TEXT SEGMENT —
— begin —

Article 66.5: Freedom of expression - The State recognizes and guarantees the people the right to the free development of personality, with no more limitations than the rights of others, and the right to think and express one's thoughts freely and in all its forms and manifestations. Moreover, the provisions of the National Plan for Good Living reflect this Constitutional recognition of the role and value of civil society, and in particular the popular and solidarity economy, as essential to the aims of a social knowledge economy and the pursuit of Buen Vivir as the guiding framework for Ecuador’s political economy.
Socialism for Good Living questions the dominant pattern of hegemonic accumulation, i.e., neoliberal models of production, growth and distribution. We propose a transition toward a society in which life is the supreme asset. This demands a deep democracy and the constant involvement of its citizens in the country’s public affairs. It is based on the pursuit of the common good and individual happiness, rather than excessive accumulation and consumption  .

— end —

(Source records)

— begin —

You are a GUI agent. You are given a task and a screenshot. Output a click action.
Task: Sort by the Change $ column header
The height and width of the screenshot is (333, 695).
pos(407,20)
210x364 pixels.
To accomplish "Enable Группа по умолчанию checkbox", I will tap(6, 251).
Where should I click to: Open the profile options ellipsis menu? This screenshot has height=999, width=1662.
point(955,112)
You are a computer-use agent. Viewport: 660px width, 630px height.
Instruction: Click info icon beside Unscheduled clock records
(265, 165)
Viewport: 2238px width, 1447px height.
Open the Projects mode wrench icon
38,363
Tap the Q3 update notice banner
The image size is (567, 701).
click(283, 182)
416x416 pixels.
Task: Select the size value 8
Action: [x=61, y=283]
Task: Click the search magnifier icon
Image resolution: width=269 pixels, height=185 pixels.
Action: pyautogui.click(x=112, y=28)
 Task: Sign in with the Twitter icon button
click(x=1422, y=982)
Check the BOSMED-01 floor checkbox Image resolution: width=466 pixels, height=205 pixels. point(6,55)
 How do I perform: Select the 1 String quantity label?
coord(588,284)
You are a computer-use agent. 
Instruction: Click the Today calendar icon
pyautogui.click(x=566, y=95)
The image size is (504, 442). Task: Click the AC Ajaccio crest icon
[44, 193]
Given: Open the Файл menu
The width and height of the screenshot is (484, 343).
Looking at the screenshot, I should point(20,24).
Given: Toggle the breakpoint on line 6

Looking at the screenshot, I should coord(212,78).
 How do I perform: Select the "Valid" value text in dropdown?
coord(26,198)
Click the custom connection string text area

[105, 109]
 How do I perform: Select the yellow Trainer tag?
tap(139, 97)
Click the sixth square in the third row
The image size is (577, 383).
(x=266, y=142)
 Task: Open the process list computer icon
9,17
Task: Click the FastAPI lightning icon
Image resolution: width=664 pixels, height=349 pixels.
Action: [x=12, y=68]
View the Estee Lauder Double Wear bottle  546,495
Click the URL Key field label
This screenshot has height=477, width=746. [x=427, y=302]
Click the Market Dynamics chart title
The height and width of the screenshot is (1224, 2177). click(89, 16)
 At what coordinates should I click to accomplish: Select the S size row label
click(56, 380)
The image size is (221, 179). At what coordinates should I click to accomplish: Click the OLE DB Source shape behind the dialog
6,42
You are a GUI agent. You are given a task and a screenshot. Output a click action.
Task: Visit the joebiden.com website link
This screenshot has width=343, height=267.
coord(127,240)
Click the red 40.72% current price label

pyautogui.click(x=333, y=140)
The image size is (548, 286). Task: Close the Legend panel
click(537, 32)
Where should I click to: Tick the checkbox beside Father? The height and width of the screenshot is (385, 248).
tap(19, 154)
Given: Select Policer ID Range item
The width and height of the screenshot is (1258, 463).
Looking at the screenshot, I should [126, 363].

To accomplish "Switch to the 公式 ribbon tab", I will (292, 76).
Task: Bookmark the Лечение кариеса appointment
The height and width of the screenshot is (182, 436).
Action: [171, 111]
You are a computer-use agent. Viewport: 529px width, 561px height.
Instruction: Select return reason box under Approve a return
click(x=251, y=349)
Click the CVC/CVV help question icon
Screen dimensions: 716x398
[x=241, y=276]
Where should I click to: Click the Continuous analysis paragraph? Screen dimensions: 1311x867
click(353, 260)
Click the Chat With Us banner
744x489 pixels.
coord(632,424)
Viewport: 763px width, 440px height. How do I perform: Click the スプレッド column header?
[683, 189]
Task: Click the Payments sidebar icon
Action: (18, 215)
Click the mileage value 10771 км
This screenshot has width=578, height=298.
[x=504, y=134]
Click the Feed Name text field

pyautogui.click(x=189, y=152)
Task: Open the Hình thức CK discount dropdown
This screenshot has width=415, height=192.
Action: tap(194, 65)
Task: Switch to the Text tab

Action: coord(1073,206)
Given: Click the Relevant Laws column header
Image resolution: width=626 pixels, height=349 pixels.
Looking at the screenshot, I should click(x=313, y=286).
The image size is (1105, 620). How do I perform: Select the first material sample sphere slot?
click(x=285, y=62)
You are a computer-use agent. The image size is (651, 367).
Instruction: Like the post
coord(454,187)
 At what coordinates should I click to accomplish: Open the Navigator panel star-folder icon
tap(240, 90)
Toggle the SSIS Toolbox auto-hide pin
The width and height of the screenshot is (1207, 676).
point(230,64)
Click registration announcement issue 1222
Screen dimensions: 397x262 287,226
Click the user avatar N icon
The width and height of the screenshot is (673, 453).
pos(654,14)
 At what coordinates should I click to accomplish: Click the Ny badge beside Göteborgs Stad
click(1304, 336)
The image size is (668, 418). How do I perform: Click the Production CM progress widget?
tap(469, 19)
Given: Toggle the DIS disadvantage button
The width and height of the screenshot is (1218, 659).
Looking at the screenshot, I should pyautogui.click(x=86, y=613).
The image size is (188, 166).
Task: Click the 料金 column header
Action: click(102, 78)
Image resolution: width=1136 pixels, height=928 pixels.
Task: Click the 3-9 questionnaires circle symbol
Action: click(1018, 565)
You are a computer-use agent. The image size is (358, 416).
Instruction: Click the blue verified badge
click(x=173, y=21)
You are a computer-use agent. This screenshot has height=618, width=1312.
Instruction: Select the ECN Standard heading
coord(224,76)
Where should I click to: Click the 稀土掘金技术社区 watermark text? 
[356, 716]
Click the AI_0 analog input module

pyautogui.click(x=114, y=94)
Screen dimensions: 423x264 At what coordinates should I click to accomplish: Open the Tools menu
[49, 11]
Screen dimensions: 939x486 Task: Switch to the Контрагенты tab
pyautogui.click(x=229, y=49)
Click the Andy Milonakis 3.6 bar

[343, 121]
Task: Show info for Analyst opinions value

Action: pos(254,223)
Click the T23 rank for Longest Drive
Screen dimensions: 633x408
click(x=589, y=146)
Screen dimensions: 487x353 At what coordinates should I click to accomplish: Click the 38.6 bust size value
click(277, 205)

— end —

EXERCISE DIRECTIONS — Return the portion of the Buen Vivir passage that begins at the words "Article 66.5: Freedom" and stops after the words "Ecuador’s political economy.", keeping every word unchanged.

OUTPUT OF THE EXERCISE —
Article 66.5: Freedom of expression - The State recognizes and guarantees the people the right to the free development of personality, with no more limitations than the rights of others, and the right to think and express one's thoughts freely and in all its forms and manifestations. Moreover, the provisions of the National Plan for Good Living reflect this Constitutional recognition of the role and value of civil society, and in particular the popular and solidarity economy, as essential to the aims of a social knowledge economy and the pursuit of Buen Vivir as the guiding framework for Ecuador’s political economy.